**EXCERPT TO READ:**
▶

Caleb Chapman (born August 15, 1973) is an American music educator, author, entrepreneur, producer, bandleader, and musician from Derry, New Hampshire, who currently resides in Utah. A graduate of Brigham Young University, he is the founder and Chairman of Caleb Chapman's Soundhouse, a professional musician training program with locations across the U.S. and the director of Caleb Chapman's Crescent Super Band. Chapman has been recognized for his contributions to music education and has received numerous honors for his work as an educator.

Educator/Director
Chapman oversees the 20+ bands at the Salt Lake City, UT, performance studio of Caleb Chapman's Soundhouse, and personally directs the flagship group Caleb Chapman's Crescent Super Band, an award-winning ensemble that consists of high school students. Additional groups that Chapman personally directs include: the Voodoo Orchestra, Caleb Chapman's Little Big Band, Time Check Jazz Orchestra and La Onda Caribeña. His bands have been featured on the Sirius XM “Real Jazz” Channel and released 10 full-length albums on the Big Swing Face record label. The Crescent Super Band remains the only musical act that is regularly invited to play during the halftime break for the NBA’s Utah Jazz basketball team. The Utah-based Caleb Chapman's Soundhouse trains students of all ages and levels, providing performance opportunities and exposure to high-caliber musicians. Graduates of the program have been placed in music schools around the country including Juilliard, the University of Miami, the Berklee College of Music, University of Southern California and the Manhattan School of Music.

◀

**COLLECTED DATA:**

▶

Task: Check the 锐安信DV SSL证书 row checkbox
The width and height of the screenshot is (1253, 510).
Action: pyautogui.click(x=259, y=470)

◀

**TASK:** Reproduce the Caleb Chapman biography, everything from "Caleb Chapman (born" down to "as an educator.", with "bandleader" replaced by "conductor".

**ANSWER TO THIS EXERCISE:**
Caleb Chapman (born August 15, 1973) is an American music educator, author, entrepreneur, producer, conductor, and musician from Derry, New Hampshire, who currently resides in Utah. A graduate of Brigham Young University, he is the founder and Chairman of Caleb Chapman's Soundhouse, a professional musician training program with locations across the U.S. and the director of Caleb Chapman's Crescent Super Band. Chapman has been recognized for his contributions to music education and has received numerous honors for his work as an educator.